> [EXERCISE BRIEF]
If a line below includes the string "agent", copy it.

----------------

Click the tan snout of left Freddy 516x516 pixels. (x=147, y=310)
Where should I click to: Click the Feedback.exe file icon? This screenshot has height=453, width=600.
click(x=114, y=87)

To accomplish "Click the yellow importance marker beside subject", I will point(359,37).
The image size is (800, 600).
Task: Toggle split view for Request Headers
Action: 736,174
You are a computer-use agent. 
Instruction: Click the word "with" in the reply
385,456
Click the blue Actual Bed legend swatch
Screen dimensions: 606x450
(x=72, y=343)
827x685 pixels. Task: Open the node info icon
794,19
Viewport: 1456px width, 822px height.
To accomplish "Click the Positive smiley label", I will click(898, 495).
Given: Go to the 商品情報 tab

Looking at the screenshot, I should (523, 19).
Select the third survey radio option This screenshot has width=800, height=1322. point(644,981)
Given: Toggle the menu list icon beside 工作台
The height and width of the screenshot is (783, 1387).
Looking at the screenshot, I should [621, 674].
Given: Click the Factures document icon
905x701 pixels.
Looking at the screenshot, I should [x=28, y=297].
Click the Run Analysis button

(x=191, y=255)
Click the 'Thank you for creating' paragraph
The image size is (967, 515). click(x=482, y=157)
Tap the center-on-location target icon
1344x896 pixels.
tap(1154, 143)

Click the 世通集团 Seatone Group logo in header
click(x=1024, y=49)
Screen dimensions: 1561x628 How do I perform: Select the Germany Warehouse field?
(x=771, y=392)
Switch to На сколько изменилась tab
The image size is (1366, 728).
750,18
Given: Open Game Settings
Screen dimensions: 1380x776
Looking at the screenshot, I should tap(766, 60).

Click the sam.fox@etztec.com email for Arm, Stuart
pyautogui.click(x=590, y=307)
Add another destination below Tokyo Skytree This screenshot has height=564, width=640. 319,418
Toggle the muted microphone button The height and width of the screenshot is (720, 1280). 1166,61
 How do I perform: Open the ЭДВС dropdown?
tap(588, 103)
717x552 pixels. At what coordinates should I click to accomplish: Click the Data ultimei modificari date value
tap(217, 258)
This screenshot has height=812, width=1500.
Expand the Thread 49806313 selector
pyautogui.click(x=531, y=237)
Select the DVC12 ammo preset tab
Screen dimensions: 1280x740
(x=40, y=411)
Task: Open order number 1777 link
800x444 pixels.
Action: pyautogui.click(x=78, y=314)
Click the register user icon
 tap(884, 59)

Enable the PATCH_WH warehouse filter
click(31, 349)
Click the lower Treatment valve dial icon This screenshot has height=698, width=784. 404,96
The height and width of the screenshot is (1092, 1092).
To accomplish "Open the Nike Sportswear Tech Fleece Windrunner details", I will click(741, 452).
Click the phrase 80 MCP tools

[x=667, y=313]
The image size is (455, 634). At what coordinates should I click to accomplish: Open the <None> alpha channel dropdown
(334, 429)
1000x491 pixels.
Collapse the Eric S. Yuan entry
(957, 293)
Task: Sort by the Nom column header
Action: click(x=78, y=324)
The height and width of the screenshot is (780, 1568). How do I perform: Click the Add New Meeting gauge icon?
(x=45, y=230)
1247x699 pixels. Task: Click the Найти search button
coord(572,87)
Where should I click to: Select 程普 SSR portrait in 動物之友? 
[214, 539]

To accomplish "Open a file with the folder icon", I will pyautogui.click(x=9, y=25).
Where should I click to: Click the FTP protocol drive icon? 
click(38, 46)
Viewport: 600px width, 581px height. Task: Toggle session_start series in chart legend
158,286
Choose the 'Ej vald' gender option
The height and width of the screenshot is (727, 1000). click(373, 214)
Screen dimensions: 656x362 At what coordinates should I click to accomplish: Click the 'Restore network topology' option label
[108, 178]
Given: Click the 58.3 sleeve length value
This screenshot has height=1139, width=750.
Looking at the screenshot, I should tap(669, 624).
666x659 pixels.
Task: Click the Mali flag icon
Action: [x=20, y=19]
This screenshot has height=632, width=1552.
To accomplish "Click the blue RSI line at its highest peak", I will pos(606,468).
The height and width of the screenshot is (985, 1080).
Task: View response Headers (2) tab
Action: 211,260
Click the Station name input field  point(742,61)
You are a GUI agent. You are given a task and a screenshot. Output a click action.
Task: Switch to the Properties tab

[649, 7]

----------------

> [ANSWER SPACE]
You are a computer-use agent. 
You are a GUI agent. You are given a task and a screenshot. Output a click action.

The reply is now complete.